勉強をしていて「よし、完璧だ」と思える時があります。学習範囲が狭かったり、内容が易しい時には、やり残すことなく100%の学びを実践することができます。しかし、範囲が広く学習量が多くなったり、内容が難しくなったりすると、完璧にやり遂げることはなかなか困難です。そして、そんな時でも、誠実な人は「やらなければ」と思ってしまいます。

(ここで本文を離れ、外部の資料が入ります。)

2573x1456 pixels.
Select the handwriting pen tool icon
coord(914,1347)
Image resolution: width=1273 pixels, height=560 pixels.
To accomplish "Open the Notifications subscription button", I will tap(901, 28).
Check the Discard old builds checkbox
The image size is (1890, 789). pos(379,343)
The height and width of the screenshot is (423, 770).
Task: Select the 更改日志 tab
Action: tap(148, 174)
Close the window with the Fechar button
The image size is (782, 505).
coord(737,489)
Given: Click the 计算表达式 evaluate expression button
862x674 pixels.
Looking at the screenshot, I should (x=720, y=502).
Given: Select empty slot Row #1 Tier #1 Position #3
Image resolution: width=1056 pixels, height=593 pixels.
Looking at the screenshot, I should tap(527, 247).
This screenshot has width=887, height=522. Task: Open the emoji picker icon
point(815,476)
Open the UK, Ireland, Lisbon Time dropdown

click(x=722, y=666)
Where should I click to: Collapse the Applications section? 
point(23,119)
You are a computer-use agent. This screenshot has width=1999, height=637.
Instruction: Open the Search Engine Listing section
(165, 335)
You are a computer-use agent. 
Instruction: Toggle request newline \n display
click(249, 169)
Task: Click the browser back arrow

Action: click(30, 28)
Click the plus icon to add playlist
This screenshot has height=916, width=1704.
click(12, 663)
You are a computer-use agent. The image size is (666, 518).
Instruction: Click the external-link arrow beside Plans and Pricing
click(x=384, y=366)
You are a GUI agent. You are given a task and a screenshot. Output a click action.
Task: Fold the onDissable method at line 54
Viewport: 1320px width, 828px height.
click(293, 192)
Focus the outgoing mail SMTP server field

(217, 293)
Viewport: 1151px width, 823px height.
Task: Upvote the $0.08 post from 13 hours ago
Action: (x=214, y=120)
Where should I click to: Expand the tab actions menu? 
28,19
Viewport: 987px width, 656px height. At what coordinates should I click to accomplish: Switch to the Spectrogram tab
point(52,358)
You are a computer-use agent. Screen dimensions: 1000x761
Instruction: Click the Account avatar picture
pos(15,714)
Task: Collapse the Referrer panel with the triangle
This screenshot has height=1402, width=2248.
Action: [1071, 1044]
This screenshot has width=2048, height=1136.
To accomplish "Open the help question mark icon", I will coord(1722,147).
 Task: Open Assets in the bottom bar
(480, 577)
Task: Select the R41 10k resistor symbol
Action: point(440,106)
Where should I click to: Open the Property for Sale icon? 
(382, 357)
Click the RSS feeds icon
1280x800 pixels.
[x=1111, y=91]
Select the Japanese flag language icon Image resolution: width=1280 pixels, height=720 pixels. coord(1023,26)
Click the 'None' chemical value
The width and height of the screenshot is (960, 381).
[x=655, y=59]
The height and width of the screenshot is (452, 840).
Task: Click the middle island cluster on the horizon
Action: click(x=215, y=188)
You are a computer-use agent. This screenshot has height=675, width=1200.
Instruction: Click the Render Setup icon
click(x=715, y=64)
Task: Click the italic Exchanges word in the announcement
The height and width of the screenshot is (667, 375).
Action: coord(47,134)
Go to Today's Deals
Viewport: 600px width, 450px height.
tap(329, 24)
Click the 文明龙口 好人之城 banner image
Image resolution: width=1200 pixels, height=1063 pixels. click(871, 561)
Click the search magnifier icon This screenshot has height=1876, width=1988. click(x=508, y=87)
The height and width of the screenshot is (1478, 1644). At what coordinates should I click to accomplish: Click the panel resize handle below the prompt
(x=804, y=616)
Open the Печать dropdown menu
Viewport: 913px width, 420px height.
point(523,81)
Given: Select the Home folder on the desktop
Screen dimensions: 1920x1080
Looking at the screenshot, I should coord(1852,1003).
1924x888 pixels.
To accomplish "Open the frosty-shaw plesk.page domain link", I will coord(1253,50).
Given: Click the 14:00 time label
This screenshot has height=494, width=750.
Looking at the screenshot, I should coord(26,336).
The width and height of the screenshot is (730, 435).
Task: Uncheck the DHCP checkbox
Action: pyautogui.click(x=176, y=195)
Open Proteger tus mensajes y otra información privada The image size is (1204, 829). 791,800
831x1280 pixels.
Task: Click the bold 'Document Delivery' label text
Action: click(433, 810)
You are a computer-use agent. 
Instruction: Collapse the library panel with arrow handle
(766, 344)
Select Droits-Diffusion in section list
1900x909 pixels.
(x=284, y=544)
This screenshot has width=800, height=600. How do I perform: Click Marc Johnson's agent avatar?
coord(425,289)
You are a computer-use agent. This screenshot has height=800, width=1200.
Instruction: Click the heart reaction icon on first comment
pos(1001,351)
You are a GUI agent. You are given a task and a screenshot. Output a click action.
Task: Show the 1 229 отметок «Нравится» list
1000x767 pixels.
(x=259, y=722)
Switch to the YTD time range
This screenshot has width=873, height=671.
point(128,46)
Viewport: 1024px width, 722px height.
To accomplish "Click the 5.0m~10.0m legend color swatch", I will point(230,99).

私たちの頭は、完成していないことに強い記憶や印象を残してしまうものだそうです。心理学用語ではこれを「ツァイガルニック効果」と言います。不完全になってしまったことを完成させたいと思う気持ちが強くなるということです。

勉強が思うように進まない時には、この「ツァイガルニック効果」をうまく利用してみたらどうでしょう。どんな勉強でも、まずは全力で取り組んでみましょう。そして、「これが終わったら休憩しよう」と決めずに、やっている途中で休憩をとるのです。つまり、「やり残し感」を抱いたまま休息するのです。そうすれば、「完成させたい」という気持ちを持って、勉強を再開することができます。だらだらと休憩を長引かせることもなくなるでしょう。

私たちは完全なものを求める傾向があります。しかし、その傾向は完成したものだけを評価するのではなく、スペイン、バルセロナのサグラダ・ファミリアのような、完成に向かう姿を求めることにも通ずるのかもしれません。「まだ見ぬ完成形を求める気持ち」、やり残し感が後押しする「前に向かおうという意志」、この先どうなるのだろうという「強い興味・関心」・・・。不完全なものには、背中を押して前へ一歩踏み出させてくれる不思議な魅力がたくさんあります。

自ら中途半端な状態を作りだして、やり残し感を大きく膨らませて、身体をゆっくりと休ませ、「完成させたい」という強い意志の力を借りて、勉強楽しんでみてください。